[Saved data entries]
═══
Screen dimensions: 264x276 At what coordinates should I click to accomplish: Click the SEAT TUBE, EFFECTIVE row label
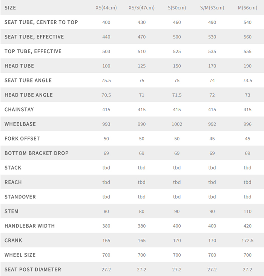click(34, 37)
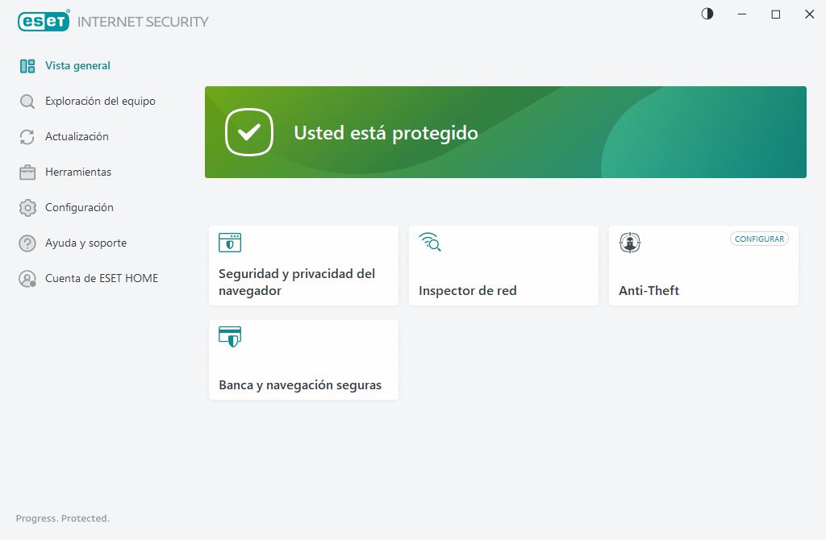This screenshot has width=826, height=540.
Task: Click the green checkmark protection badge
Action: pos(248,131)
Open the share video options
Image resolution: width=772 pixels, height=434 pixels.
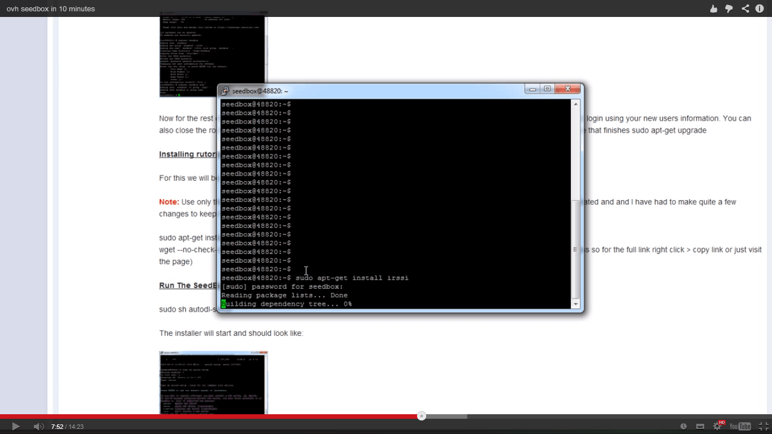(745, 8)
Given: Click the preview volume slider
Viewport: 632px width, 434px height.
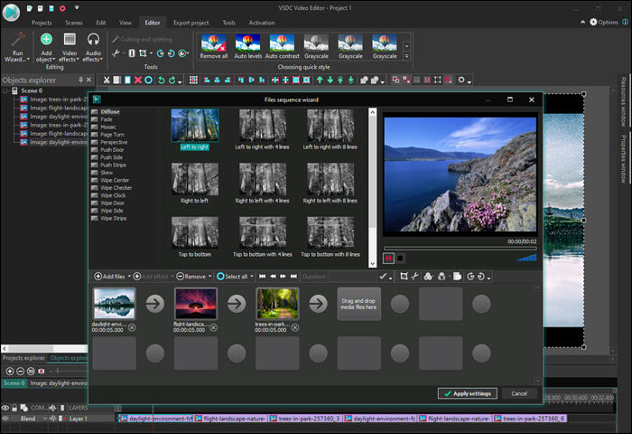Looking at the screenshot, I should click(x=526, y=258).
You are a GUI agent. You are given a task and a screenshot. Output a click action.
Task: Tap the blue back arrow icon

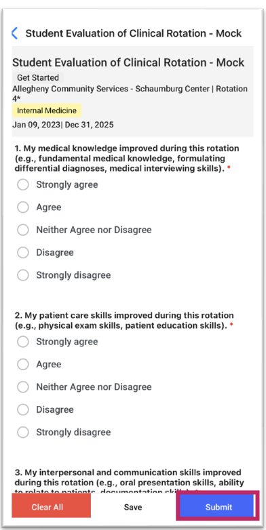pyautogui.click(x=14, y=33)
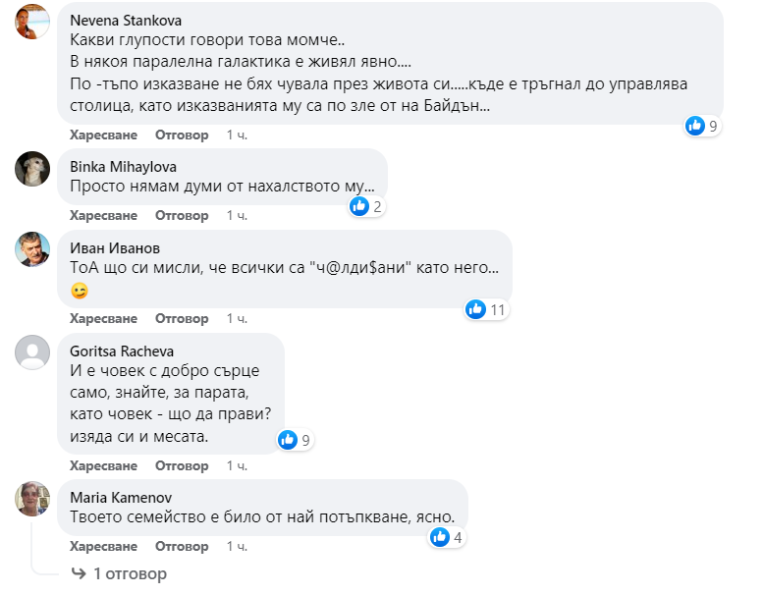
═══
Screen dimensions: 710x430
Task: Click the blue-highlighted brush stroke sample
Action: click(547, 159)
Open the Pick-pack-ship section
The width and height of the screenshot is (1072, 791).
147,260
═══
Task prompt:
The lines above starting at the one that holds "Screen dimensions: 264x276" and ending at the one that holds "Given: Click the preview volume slider" are to be written out exactly, ends included, and no pictures are to be copied.

Exercise output:
Screen dimensions: 264x276 At what coordinates should I click to accomplish: Click the SEAT TUBE, EFFECTIVE row label
click(34, 37)
This screenshot has width=826, height=540.
Task: Click the green checkmark protection badge
Action: pos(248,131)
Open the share video options
Image resolution: width=772 pixels, height=434 pixels.
(745, 8)
Given: Click the preview volume slider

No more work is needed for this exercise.